Kenton fingered a button puzzledly, casting a mystified glance at me. It was evident that his inquiries were not getting him anywhere.

Before he could question Captain Dolan further, the group about the doorway behind us was thrust roughly aside, and Patrolman Corcoran, the new officer from the adjacent beat, shouldered his way in. His right hand was twisted in the lapels of a short, squat foreigner with a swarthy face half hidden by a coarse, reddish-brown beard. The neck of his sweat-soaked undershirt was open, and his sleeves were rolled above hairy, muscular forearms.

Corcoran stared at the group about the lifeless body of Terence McFadden.

“So it’s true, is it?” he curiously asked. “I thought ‘Big Jim’ here was trying to give me a wrong steer.”

“Who?” asked Kenton.

“Dobrowski, or some such name—‘Big Jim,’ they call him.
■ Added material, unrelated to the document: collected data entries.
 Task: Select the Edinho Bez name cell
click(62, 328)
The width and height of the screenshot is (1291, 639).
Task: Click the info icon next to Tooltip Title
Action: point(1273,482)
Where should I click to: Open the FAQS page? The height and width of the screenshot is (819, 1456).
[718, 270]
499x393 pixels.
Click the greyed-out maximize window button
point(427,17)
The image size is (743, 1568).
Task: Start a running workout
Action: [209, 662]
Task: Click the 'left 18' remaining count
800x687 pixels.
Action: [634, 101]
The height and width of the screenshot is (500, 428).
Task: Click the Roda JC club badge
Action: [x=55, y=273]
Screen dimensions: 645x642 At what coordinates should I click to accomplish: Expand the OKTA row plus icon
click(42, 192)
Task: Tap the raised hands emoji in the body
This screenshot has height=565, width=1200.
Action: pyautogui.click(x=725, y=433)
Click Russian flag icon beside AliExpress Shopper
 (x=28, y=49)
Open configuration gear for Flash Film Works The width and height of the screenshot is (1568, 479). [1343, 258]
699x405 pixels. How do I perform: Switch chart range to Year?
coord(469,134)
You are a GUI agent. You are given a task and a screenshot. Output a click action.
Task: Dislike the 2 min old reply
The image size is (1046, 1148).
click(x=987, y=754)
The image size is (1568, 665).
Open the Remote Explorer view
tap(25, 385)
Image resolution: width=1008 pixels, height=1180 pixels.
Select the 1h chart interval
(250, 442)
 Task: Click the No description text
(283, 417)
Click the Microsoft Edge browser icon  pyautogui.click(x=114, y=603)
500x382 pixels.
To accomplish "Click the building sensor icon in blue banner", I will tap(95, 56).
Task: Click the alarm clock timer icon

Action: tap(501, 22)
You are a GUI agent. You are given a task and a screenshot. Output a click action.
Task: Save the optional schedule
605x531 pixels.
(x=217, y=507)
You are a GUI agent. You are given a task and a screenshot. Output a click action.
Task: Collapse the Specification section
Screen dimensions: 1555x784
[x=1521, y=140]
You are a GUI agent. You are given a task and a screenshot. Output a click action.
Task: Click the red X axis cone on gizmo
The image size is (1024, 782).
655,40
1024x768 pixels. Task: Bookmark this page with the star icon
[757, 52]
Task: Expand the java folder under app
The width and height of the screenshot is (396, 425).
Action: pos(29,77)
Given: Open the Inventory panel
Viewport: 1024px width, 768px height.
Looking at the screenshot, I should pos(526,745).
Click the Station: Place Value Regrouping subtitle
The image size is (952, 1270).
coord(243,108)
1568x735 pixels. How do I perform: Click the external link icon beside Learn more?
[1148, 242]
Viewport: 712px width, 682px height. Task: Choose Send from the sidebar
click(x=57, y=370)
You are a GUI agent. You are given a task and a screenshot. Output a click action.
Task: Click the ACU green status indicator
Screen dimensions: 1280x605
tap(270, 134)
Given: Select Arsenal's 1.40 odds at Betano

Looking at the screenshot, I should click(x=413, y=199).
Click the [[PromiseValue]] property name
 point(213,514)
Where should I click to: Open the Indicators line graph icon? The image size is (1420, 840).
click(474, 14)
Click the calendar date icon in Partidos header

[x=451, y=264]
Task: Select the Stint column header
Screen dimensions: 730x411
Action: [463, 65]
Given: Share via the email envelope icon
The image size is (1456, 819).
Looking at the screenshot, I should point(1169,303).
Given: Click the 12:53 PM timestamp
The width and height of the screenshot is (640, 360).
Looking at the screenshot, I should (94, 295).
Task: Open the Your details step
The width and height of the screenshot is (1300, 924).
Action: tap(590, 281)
He’s one of the Kramer gang, they say.”

“Where’d you get him?”

“Caught him coming out of a basement over on Efton Street. He took one look at me and ran like hell. So I rounded him up and asked him what was the big idea of running. He just looked dumb, but I knew he’d been up to something. So I frisked him, and found—these!”

He pulled a watch and purse from the side pocket of his coat. Captain Dolan leaned forward eagerly.

“Terence’s!” he cried. “See if his initials are not in the back!”